··· SUPPLIED MATERIAL ···

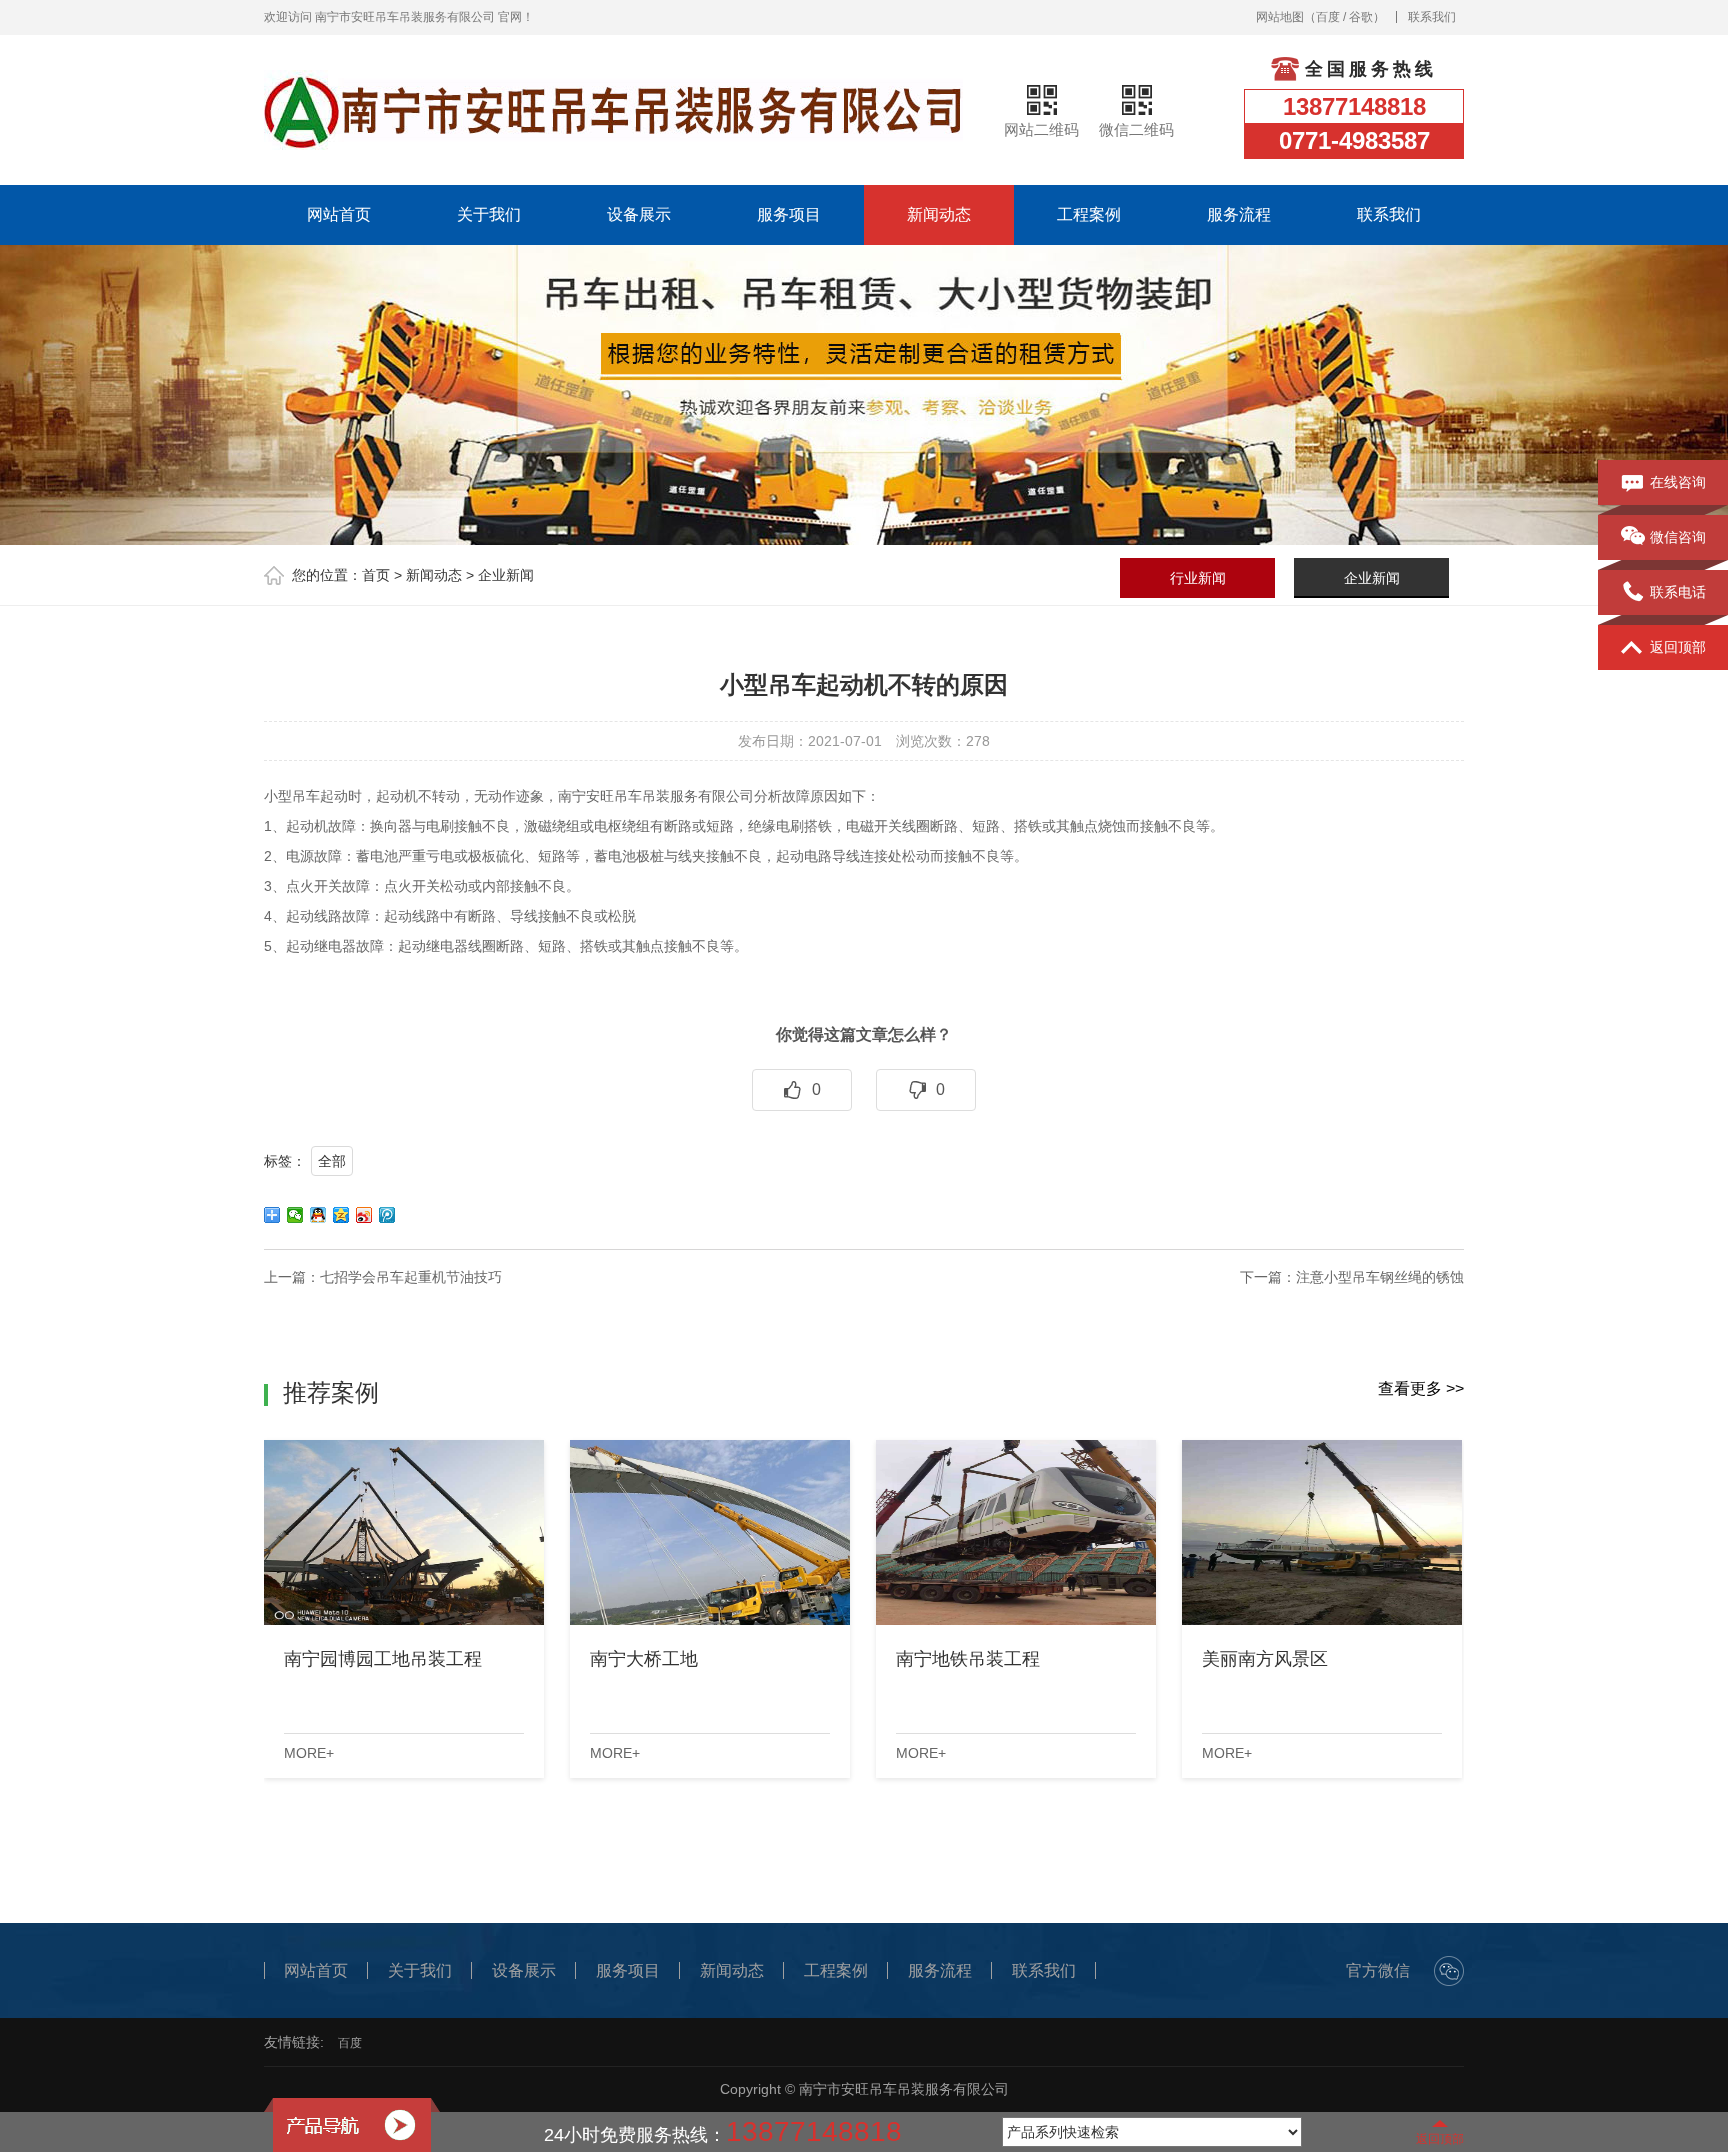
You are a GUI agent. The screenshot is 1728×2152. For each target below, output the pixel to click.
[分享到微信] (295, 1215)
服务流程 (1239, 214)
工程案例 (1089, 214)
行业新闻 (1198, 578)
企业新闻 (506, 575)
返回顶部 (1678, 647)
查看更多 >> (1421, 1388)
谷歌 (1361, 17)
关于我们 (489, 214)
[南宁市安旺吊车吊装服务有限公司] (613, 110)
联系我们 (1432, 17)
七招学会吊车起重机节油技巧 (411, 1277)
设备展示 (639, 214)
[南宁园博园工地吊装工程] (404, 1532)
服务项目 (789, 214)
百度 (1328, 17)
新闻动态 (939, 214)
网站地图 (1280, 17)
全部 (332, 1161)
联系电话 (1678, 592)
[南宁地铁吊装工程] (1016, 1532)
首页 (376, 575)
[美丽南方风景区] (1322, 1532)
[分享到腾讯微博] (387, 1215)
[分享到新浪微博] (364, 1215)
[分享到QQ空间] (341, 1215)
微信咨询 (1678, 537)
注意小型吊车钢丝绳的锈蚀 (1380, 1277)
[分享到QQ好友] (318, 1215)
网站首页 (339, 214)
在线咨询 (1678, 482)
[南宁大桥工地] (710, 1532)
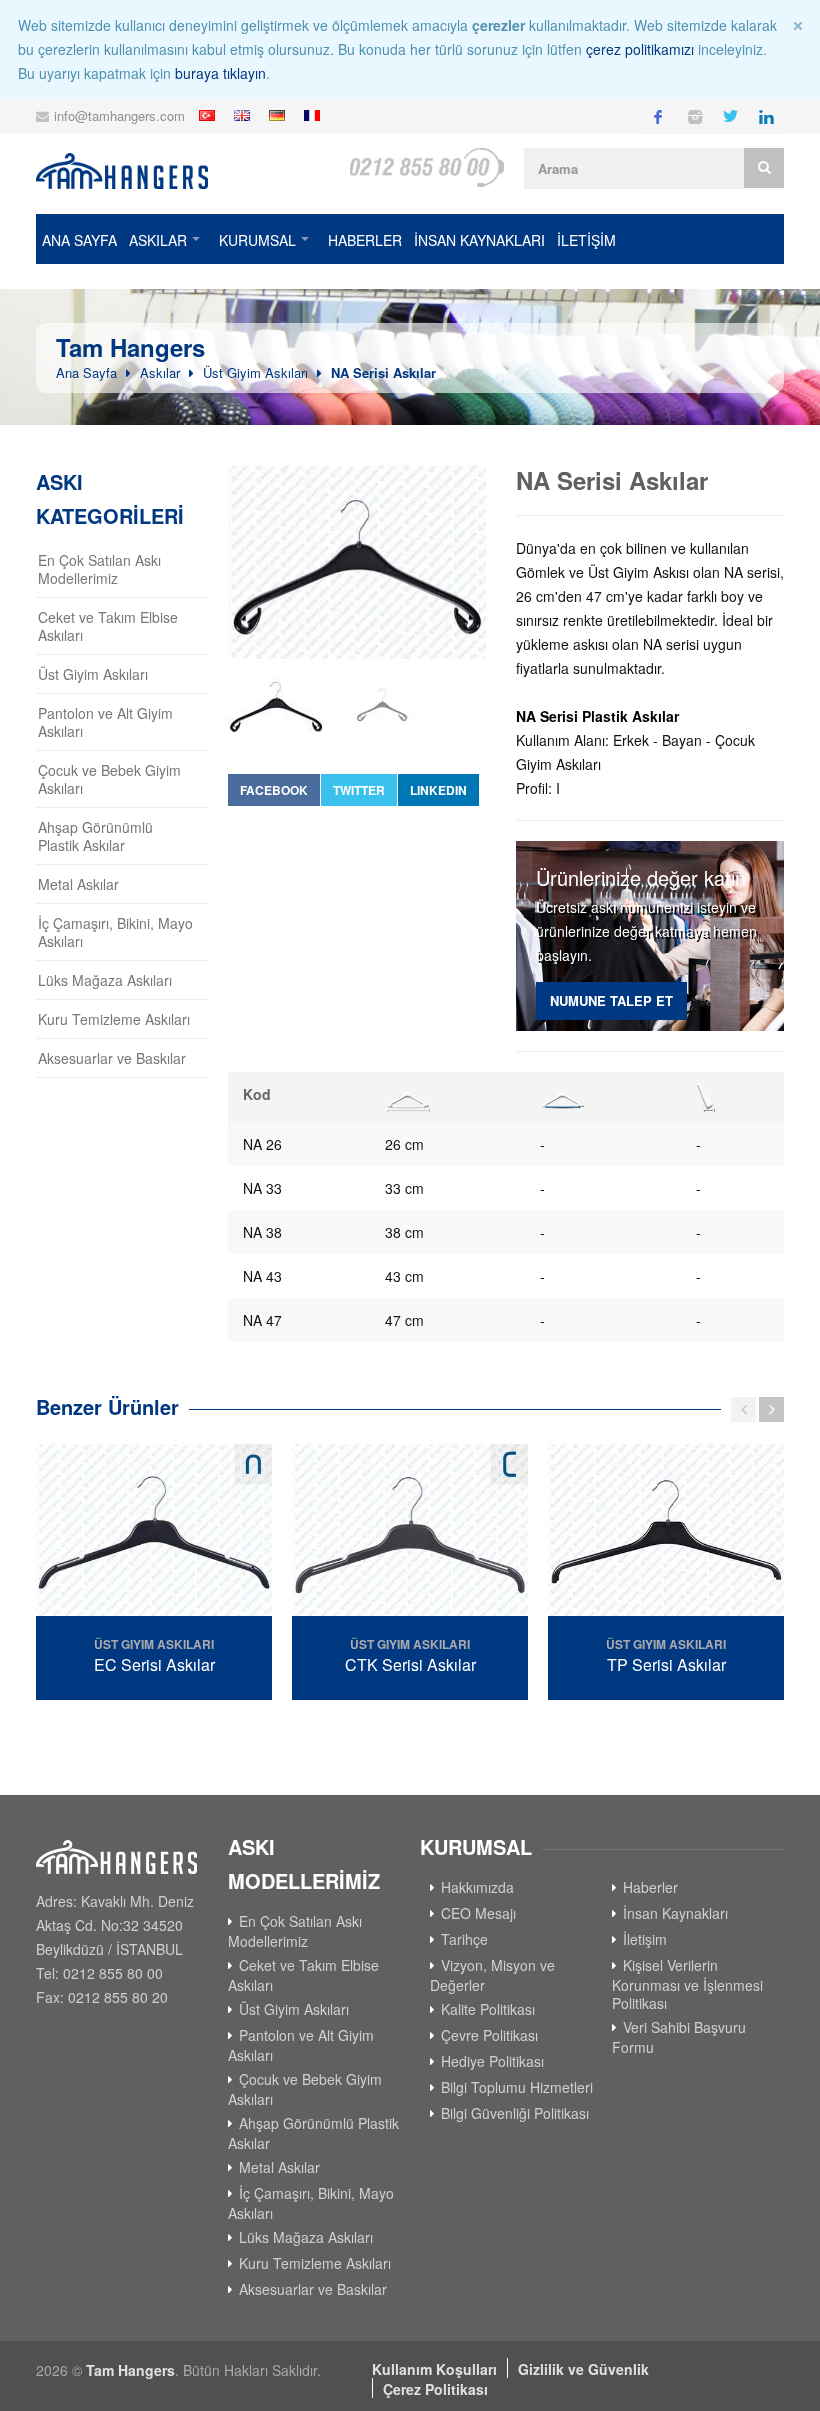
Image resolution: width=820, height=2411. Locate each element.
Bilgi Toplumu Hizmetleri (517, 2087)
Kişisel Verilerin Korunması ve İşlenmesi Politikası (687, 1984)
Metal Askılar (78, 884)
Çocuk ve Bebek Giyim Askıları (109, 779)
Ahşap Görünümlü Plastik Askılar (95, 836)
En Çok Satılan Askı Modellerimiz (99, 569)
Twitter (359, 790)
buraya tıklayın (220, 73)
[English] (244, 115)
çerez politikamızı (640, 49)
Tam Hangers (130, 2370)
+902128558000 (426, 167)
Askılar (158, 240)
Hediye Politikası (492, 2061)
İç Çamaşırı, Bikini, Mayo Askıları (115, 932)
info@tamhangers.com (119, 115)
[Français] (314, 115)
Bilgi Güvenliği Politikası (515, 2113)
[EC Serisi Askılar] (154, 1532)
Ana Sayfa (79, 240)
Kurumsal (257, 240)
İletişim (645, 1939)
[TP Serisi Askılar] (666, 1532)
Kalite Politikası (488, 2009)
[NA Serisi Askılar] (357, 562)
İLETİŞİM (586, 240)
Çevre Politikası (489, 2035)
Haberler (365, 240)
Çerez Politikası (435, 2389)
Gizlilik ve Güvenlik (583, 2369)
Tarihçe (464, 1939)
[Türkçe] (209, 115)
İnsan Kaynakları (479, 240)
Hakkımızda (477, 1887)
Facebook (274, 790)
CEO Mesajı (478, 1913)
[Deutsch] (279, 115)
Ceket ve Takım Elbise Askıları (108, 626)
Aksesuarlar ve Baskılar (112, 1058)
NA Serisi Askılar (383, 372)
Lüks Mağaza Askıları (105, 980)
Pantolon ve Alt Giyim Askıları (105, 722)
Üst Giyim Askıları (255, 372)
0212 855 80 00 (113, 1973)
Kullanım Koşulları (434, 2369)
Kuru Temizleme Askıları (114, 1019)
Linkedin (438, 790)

···

EXERCISE GOAL >>
Output each record precisely as it appears, and drop every picture.

RESULT BELOW >>
You are a GUI agent. The screenshot is 1728×2152. For each target below, output the pixel to click.
[分享到微信] (295, 1215)
服务流程 (1239, 214)
工程案例 (1089, 214)
行业新闻 (1198, 578)
企业新闻 (506, 575)
返回顶部 (1678, 647)
查看更多 >> (1421, 1388)
谷歌 (1361, 17)
关于我们 (489, 214)
[南宁市安旺吊车吊装服务有限公司] (613, 110)
联系我们 (1432, 17)
七招学会吊车起重机节油技巧 (411, 1277)
设备展示 (639, 214)
[南宁园博园工地吊装工程] (404, 1532)
服务项目 (789, 214)
百度 (1328, 17)
新闻动态 (939, 214)
网站地图 (1280, 17)
全部 (332, 1161)
联系电话 (1678, 592)
[南宁地铁吊装工程] (1016, 1532)
首页 (376, 575)
[美丽南方风景区] (1322, 1532)
[分享到腾讯微博] (387, 1215)
[分享到新浪微博] (364, 1215)
[分享到QQ空间] (341, 1215)
微信咨询 (1678, 537)
注意小型吊车钢丝绳的锈蚀 (1380, 1277)
[分享到QQ好友] (318, 1215)
网站首页 (339, 214)
在线咨询 (1678, 482)
[南宁大桥工地] (710, 1532)
Image resolution: width=820, height=2411. Locate each element.
Bilgi Toplumu Hizmetleri (517, 2087)
Kişisel Verilerin Korunması ve İşlenmesi Politikası (687, 1984)
Metal Askılar (78, 884)
Çocuk ve Bebek Giyim Askıları (109, 779)
Ahşap Görünümlü Plastik Askılar (95, 836)
En Çok Satılan Askı Modellerimiz (99, 569)
Twitter (359, 790)
buraya tıklayın (220, 73)
[English] (244, 115)
çerez politikamızı (640, 49)
Tam Hangers (130, 2370)
+902128558000 (426, 167)
Askılar (158, 240)
Hediye Politikası (492, 2061)
İç Çamaşırı, Bikini, Mayo Askıları (115, 932)
info@tamhangers.com (119, 115)
[Français] (314, 115)
Bilgi Güvenliği Politikası (515, 2113)
[EC Serisi Askılar] (154, 1532)
Ana Sayfa (79, 240)
Kurumsal (257, 240)
İletişim (645, 1939)
[TP Serisi Askılar] (666, 1532)
Kalite Politikası (488, 2009)
[NA Serisi Askılar] (357, 562)
İLETİŞİM (586, 240)
Çevre Politikası (489, 2035)
Haberler (365, 240)
Çerez Politikası (435, 2389)
Gizlilik ve Güvenlik (583, 2369)
Tarihçe (464, 1939)
[Türkçe] (209, 115)
İnsan Kaynakları (479, 240)
Hakkımızda (477, 1887)
Facebook (274, 790)
CEO Mesajı (478, 1913)
[Deutsch] (279, 115)
Ceket ve Takım Elbise Askıları (108, 626)
Aksesuarlar ve Baskılar (112, 1058)
NA Serisi Askılar (383, 372)
Lüks Mağaza Askıları (105, 980)
Pantolon ve Alt Giyim Askıları (105, 722)
Üst Giyim Askıları (255, 372)
0212 855 80 00 (113, 1973)
Kullanım Koşulları (434, 2369)
Kuru Temizleme Askıları (114, 1019)
Linkedin (438, 790)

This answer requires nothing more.